I use a Shure SM7B, for that sweet NPR tone and its focused cardioid pattern. It’s mounted on a standing desk, so that I can sing standing up and have my laptop at that level to punch in / punch out.

For lead vocals, I get pretty close to the mic, and for backing vocals, especially when I need to hit high notes, I’ll back up a couple feet and project more. The mic has a proximity effect that picks up more low-end when you sing close, so I typically EQ out any frequencies below the fundamental note of what I’m singing (200-400hz).

In addition to EQ, I’ll typically use a de-esser, compression to tame the dynamics, and auto-tune.
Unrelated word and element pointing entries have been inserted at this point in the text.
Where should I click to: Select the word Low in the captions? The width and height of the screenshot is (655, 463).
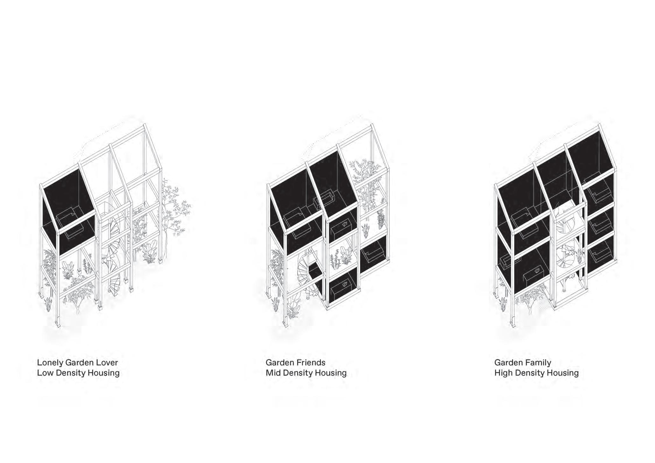pyautogui.click(x=45, y=373)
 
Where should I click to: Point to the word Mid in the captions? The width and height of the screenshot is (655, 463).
pyautogui.click(x=273, y=373)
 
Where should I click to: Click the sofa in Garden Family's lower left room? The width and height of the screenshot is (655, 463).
pyautogui.click(x=507, y=263)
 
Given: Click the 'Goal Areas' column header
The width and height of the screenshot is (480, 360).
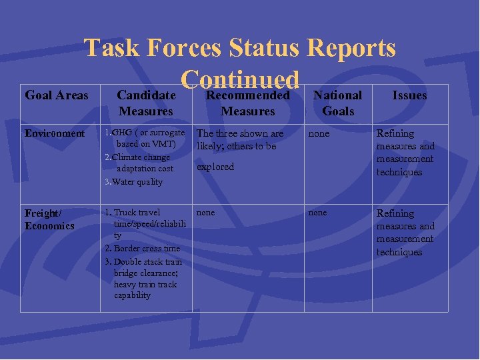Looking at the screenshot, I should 56,95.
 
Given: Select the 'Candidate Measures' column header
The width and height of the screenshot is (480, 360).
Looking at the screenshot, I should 145,103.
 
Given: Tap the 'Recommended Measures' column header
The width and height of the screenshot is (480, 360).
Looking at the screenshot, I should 247,103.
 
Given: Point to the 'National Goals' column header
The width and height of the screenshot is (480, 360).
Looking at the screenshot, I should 338,103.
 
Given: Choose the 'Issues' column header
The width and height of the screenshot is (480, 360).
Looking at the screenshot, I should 409,95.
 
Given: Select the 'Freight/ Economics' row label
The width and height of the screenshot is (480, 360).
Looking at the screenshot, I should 49,219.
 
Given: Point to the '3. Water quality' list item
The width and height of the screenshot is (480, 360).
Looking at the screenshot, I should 133,181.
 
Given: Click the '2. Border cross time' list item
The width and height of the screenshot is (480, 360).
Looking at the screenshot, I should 143,248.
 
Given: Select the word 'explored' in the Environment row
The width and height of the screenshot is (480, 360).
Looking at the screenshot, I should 215,167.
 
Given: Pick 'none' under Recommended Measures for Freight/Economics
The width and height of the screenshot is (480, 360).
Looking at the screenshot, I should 206,213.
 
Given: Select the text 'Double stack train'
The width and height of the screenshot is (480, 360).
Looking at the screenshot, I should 147,261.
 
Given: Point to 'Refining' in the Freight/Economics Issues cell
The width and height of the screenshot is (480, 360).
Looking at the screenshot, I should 395,213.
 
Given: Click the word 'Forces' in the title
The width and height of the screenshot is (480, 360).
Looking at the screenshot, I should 183,48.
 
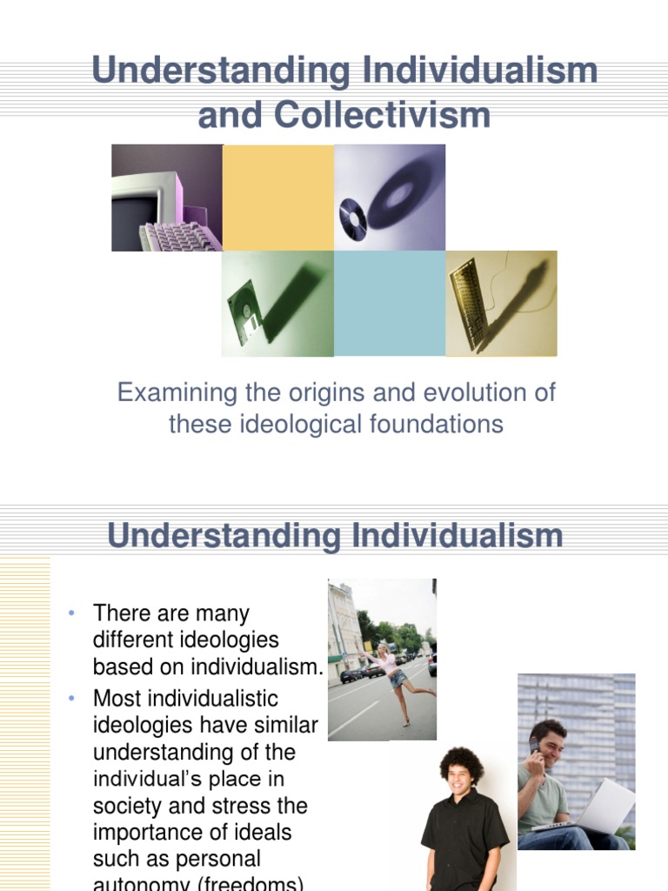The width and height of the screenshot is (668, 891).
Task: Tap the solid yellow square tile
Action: pos(278,198)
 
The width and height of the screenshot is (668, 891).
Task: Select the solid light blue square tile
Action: pos(390,304)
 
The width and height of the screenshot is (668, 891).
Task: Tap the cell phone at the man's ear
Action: pos(534,746)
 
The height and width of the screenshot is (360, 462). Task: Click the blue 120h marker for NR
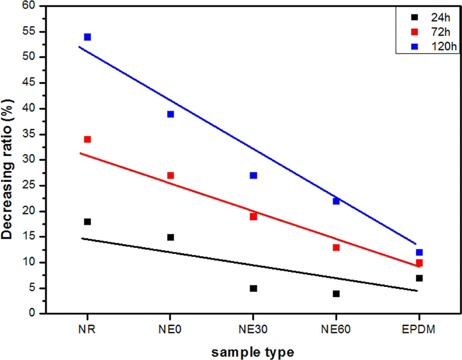coord(87,37)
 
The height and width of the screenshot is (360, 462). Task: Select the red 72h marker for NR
coord(87,139)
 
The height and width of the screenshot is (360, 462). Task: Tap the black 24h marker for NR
coord(87,222)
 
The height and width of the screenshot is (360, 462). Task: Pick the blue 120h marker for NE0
coord(170,114)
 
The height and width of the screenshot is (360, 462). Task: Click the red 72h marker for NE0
coord(170,175)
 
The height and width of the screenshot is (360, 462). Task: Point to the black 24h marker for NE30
coord(254,289)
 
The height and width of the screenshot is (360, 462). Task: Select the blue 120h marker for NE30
coord(254,175)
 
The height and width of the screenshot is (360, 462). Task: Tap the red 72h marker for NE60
coord(336,247)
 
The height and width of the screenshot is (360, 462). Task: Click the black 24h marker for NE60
coord(336,294)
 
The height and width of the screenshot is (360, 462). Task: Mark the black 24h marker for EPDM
coord(420,278)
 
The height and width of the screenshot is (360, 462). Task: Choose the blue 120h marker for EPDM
coord(420,252)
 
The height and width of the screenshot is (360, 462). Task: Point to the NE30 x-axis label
coord(253,329)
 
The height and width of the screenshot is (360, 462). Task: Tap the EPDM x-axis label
coord(418,329)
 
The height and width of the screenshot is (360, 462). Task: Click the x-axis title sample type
coord(253,352)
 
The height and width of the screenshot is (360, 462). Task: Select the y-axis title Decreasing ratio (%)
coord(7,169)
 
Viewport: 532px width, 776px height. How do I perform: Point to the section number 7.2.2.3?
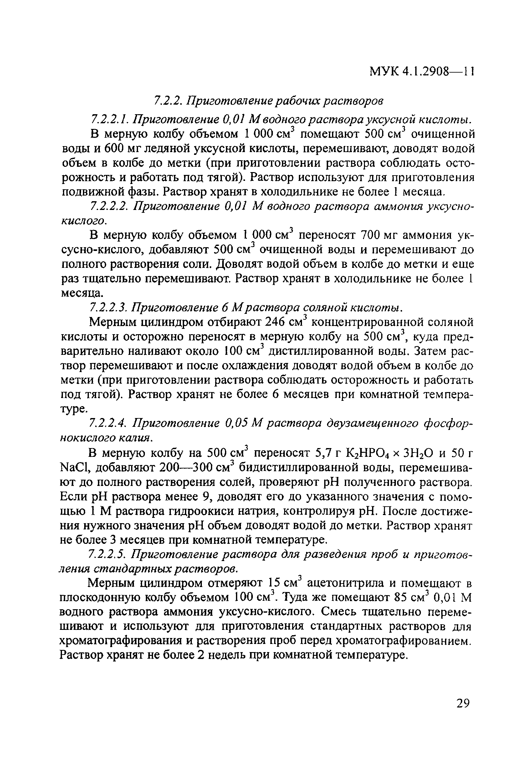110,307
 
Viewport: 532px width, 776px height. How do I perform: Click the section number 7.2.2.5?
107,554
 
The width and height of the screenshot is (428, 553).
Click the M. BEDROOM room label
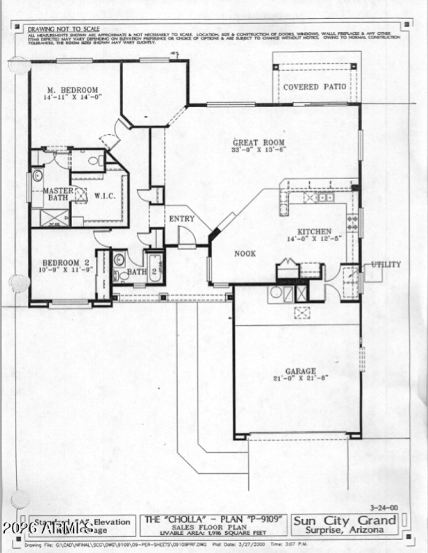(72, 90)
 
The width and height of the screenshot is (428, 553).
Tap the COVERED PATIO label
(315, 87)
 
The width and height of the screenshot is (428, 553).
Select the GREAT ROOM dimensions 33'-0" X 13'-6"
(259, 150)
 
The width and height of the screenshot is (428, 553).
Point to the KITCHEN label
(315, 231)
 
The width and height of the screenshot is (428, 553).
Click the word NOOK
(245, 254)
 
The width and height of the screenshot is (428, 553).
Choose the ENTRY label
(182, 219)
At the end, the vocal will be routed to reverb and/or delay buses. But I’ll get into that more later, in my post about mixing the album.

Auto-tune

Recording my Spiral Island albums has been an opportunity to try out new studio tricks and technologies. On my previous album, I did things like use pitch shift to reach melodies I couldn’t sing otherwise. I used a sample-based vocal synth to fill the role of a gospel choir, and a Yamaha vocaloid to reach notes too low for me.

The vocals on that album were all tuned as well, using Reaper’s factory default ReaTune, but without a lot of hand-editing. Listening back to it nowadays, I don’t think I quite achieved the slick pop sound I was going for, and this is one reason why.
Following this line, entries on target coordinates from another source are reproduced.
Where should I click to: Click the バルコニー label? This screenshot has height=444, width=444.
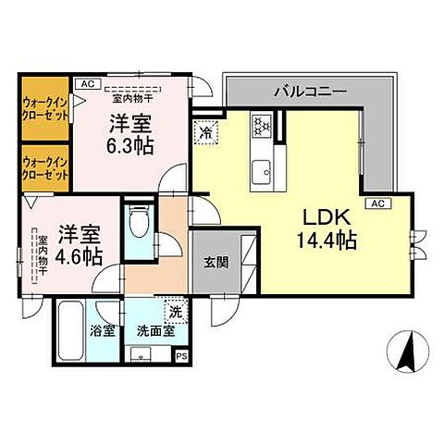click(310, 92)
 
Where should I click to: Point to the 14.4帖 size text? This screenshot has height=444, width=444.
click(326, 241)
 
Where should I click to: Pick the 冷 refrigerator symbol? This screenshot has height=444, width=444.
click(206, 133)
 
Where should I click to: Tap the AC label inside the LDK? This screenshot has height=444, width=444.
click(377, 203)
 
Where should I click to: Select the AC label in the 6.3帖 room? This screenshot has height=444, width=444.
click(86, 83)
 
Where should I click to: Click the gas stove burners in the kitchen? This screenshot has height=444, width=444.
click(261, 123)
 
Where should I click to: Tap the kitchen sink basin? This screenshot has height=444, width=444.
click(262, 169)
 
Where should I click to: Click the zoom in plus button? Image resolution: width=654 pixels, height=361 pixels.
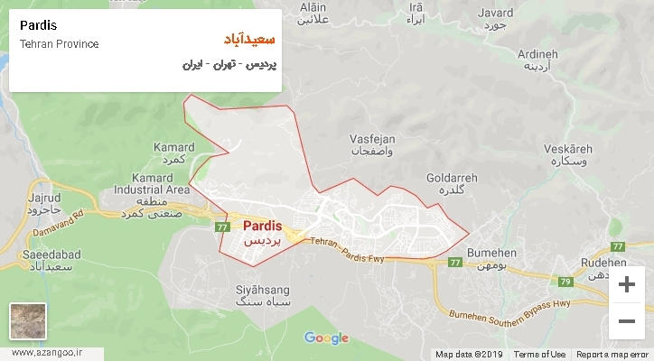[626, 285]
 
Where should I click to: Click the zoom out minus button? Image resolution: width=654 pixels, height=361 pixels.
[626, 319]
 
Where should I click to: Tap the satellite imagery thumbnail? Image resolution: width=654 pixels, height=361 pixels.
[27, 320]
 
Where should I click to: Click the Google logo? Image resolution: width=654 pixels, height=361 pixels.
[326, 338]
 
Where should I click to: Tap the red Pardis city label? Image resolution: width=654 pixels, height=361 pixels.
[263, 227]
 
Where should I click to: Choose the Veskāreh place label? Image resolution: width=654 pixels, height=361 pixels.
[566, 149]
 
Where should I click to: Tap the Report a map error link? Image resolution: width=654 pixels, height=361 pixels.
[613, 355]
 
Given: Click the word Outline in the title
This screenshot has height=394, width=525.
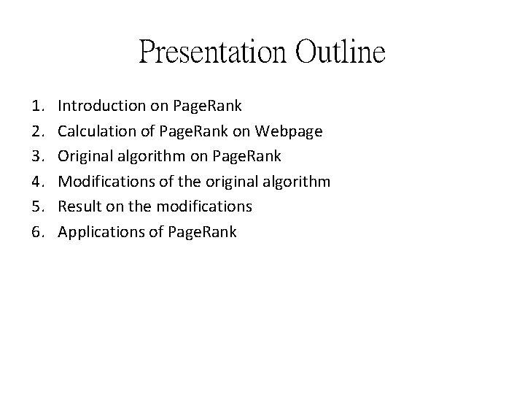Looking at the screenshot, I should coord(341,53).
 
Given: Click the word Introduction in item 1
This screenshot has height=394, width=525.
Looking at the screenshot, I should coord(101,106).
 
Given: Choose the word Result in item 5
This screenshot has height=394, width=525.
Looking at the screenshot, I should coord(79,206).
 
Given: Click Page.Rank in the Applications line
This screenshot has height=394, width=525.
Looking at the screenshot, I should coord(202,232).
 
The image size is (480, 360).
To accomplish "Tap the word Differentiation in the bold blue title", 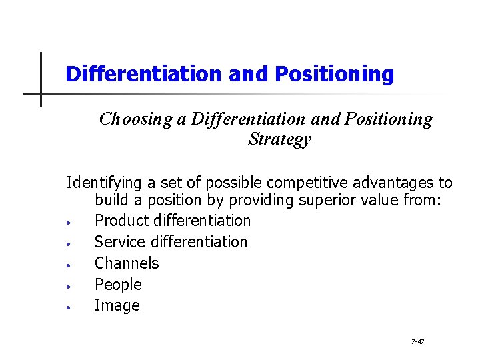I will [144, 74].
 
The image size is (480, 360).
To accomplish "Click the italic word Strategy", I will [279, 139].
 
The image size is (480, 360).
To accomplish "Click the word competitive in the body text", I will [300, 183].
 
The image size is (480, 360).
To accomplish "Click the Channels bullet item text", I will [127, 263].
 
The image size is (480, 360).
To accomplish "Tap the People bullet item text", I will [118, 285].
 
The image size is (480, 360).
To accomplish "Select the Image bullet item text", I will [117, 306].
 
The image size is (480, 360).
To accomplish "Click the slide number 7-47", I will [418, 342].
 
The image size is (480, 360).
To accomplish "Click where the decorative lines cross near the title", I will [41, 94].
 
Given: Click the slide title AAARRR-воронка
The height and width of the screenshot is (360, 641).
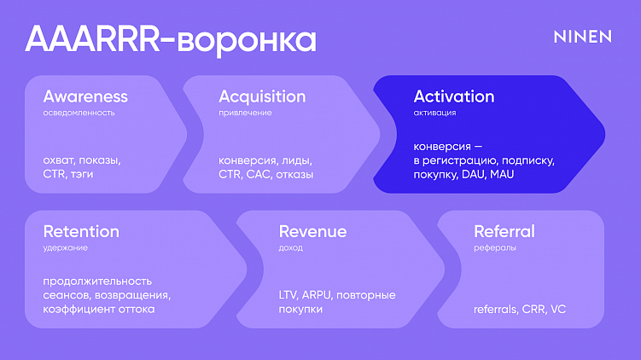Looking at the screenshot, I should (x=171, y=39).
Starting on this album, I wanted to make songs that were energetic and digital, and to have vocals matching that vibe. So I did a shoot-out of all the auto-tune options I could find at the time:

  • Melodyne
  • Nectar
  • Waves Tune Real-time
  • ReaTune
  • bx_crispytuner
  • Voloco
  • Little AlterBoy
  • Antares Auto-Tune Pro
  • RePitch

I could write another blog post on my impressions of all these, but for this album I settled on bx_crispytuner.

This was one of the more artificial-sounding plugins I tried, which I was more comfortable with on this album: the goal was to make catchy songs, not necessarily to fool anybody about my singing abilities.

It also does something to the vocal timbre, which I actually like on my vocals. And it does a pretty good job of figuring out what note you’re aiming for, which reduces the work of hand-editing it the rest of the way there.

How I used auto-tune

With a home recording project like this, I just kept doing takes until I had what I wanted, as close to the target notes as I can get. So generally all the notes you hear, I sang as best I could.

Even the low parts on Cinemascope–I sung those notes and then shifted the formant to make it sound like it was pitched down, but it’s not. (The rap verse on Wij Bevonden Ons uses a similar effect.)

One exception would be the harmony on Perfect Imagining, which is a pitched-up copy of the lead vocal. Harmonies made this way often get lost in the mix, and end up sounding like overtones/undertones of the lead vocal, but in this song’s arrangement, I needed the timing to be an exact match.

Other vocalish stuff

The gang vocals on I’m Gonna Sleep were just multiple tracks of me doing grunty voices.

Wij Bevonden Ons also includes a bit of Chipspeech. While I used a vocal synth for a gospel choir on the last album, I think these days, with the proliferation of deceptive AI-based tools, I’d maybe rather inlist actual backing singers, or use a more obvious fake, like Yamaha Vocaloid or Chipspeech.